(次世代育成支援計画)4 次世代育成支援計画で取り組む基本的な課題
更新:2009年06月23日
4 次世代育成支援計画で取り組む基本的な課題
- 子どもを安心して生み、地域共通の財産としてあたたかく見守り、大切に育てる環境の整備
少子化の進展により、子どもや子育て家庭を取り巻く社会環境は多様化・複雑化しています。
このような時代の変化に対応し、家庭や地域、行政、関係機関・団体、事業者など、すべての住民が子育ての意義について理解を深め、子どもの個性・主体性・社会性が育つような支援や環境の整備が必要です。
- さまざまなニーズに対応できるきめ細かな対応
何らかの保育サービスを利用したいという人が8~9割と多く、ニーズは高まっています。
従来の保育サービスの充実を図るとともに、個別化・多様化するニーズに対応する必要があります。サービスを組み合わせて利用できるようにしたり、在宅で子育てをしている保護者への配慮など、きめ細かな対応が必要です。
- 子どもの成長に地域があたたかくかかわっていけるような意識づくり・体制づくり
地域における子育て機能の弱体化は、子育て家庭の孤立化や、人間関係の希薄化によって子ども自身が社会性を身につけたり多様な価値観を学んだりする機会が減少していることが指摘されています。子どもの成長を身近な地域がかかわり、あたたかく見守っていける意識づくり・体制づくりが必要です。
- 保護者に対する支援施策の充実
育児に大変さや不安を感じている保護者が多く、さまざまな悩みをかかえていることがわかりました。児童虐待予防の観点からも、育児ストレスを解消したり身近なところで相談がでる体制づくりなど保護者自身に対する支援施策の充実が必要です。
- 企業の意識改革と男女共同参画の社会づくり
子育てと仕事の両立支援として最も望まれていることは、子どもが病気のときに安心して休暇が取れる制度の充実です。企業側の子育て支援に対する取り組みの推進と、病後児保育などの制度・サービスの充実が望まれます。

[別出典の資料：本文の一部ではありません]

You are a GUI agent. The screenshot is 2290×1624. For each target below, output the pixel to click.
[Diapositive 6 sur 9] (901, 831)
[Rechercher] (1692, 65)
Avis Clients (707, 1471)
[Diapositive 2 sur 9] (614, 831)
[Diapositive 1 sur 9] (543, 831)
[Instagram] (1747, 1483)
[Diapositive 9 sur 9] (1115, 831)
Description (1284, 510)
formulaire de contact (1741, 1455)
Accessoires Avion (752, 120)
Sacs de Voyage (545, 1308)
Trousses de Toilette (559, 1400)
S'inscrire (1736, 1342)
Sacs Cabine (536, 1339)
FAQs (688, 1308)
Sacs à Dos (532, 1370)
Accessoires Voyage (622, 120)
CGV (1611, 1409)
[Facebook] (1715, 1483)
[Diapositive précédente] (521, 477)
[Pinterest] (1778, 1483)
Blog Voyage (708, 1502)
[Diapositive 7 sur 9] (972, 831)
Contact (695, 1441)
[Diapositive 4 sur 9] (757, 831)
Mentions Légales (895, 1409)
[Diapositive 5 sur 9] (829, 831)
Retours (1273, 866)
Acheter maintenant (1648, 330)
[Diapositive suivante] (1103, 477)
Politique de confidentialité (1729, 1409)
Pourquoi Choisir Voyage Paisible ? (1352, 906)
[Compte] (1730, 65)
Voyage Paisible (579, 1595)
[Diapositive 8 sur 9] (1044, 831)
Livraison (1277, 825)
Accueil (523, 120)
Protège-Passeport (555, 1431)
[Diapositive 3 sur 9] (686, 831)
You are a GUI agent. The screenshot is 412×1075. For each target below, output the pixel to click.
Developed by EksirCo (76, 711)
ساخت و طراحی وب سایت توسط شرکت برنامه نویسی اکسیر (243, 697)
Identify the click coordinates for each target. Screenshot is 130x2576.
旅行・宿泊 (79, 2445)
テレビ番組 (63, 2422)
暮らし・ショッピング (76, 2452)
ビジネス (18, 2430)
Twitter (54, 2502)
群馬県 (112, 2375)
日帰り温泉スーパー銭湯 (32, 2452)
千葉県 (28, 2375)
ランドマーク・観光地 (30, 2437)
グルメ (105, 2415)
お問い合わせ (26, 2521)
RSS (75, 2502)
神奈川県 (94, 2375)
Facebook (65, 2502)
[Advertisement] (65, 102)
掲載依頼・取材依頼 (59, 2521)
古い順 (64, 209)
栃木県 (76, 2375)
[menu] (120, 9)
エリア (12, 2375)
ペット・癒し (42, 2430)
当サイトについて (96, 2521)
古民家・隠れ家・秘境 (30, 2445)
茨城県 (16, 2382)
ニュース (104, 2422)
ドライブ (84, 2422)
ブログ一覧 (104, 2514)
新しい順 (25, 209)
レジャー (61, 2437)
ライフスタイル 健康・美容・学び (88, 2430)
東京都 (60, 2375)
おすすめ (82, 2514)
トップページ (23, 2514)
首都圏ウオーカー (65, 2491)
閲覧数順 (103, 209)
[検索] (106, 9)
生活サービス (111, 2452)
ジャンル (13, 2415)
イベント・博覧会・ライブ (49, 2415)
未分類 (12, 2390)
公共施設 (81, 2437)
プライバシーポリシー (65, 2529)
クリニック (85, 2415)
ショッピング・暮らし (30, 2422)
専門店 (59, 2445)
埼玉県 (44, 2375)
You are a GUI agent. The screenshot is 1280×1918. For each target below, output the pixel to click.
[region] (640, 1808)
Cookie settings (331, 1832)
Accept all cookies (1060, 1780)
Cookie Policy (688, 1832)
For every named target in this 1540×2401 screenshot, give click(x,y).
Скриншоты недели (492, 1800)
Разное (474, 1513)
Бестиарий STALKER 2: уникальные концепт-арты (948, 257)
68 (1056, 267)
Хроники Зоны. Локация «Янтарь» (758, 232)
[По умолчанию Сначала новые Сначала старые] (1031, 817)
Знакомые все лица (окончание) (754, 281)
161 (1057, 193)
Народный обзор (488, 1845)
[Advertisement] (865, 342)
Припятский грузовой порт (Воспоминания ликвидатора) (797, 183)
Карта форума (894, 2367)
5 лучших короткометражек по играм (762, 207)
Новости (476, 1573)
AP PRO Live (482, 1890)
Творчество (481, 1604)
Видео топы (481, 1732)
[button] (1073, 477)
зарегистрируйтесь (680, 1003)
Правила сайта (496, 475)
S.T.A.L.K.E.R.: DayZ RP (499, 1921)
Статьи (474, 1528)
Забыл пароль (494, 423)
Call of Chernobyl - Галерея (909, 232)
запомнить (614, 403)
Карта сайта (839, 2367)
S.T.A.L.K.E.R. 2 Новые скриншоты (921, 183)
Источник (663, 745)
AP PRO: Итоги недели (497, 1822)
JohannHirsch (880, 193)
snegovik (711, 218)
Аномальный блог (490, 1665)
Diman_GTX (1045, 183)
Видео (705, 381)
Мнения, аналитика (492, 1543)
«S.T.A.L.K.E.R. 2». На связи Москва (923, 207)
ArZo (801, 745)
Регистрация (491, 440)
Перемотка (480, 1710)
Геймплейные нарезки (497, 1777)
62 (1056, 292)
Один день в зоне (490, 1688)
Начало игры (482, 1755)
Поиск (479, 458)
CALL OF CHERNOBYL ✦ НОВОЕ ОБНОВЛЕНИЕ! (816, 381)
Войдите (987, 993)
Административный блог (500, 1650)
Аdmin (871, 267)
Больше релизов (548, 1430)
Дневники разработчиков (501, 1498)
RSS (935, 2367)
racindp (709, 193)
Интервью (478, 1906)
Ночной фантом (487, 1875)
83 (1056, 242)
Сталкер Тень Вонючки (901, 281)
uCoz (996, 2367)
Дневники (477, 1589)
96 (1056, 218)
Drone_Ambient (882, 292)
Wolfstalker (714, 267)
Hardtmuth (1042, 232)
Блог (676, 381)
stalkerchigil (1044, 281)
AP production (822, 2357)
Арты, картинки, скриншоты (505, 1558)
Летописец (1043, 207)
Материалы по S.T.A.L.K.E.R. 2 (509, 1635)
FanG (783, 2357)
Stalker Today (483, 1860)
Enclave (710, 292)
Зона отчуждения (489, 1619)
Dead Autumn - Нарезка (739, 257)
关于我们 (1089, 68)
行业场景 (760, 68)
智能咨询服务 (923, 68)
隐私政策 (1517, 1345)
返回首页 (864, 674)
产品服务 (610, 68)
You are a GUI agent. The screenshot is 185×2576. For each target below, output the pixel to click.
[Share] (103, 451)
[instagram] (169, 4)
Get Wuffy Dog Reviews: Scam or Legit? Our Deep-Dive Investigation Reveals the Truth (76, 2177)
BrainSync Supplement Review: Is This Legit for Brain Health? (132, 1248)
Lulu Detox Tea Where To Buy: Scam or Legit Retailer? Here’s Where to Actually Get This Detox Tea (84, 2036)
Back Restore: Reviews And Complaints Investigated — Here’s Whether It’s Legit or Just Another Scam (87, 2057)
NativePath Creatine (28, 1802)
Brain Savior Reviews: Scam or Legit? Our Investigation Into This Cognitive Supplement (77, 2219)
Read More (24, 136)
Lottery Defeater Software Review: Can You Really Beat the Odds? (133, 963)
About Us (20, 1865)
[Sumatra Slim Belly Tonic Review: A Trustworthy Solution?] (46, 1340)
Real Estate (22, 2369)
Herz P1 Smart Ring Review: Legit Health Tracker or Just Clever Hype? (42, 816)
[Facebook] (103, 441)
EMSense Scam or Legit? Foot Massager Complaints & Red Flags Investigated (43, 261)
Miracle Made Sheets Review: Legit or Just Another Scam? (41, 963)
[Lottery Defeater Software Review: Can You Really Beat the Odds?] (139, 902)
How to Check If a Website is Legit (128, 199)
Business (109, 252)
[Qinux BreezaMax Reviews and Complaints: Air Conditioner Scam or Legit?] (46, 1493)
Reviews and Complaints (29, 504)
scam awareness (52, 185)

また、職場内の理解を深めることや女性の就労継続に対する企業の理解や支援が必要だという意見も多く、企業の意識改革とともに、職場中心の考え方を見直し、働く男女がお互い協力して子育てや家事、地域活動に取り組むことができるような男女共同参画の社会づくりが必要です。
- 子どもと子育て家庭に配慮した住環境の充実・安全で快適に過ごせるまちづくり
就学前児童の保護者では、子どもと外出する際困ることとして、子どもとの食事に配慮された場所がないことやトイレがオムツ替えや親子での利用に配慮されていないことなどが上位項目にあがっています。子ども連れでも社会参加しやすい、子どもと子育て家庭にやさしいまちづくりが望まれます。また、小学生の保護者では、子どもが犯罪の被害に合わないか心配であるといった意見が多く、子どもを安心して生み育てるための、まちづくりが必要です。
- 子どもたちが将来に夢や希望をもてるまちづくり
中高生の意見では、将来は結婚したい。子どもがほしいと思ったりしている生徒が多くなっています。次代の担い手である子どもたちが心豊かに成長し将来に夢や希望をもてることが重要です。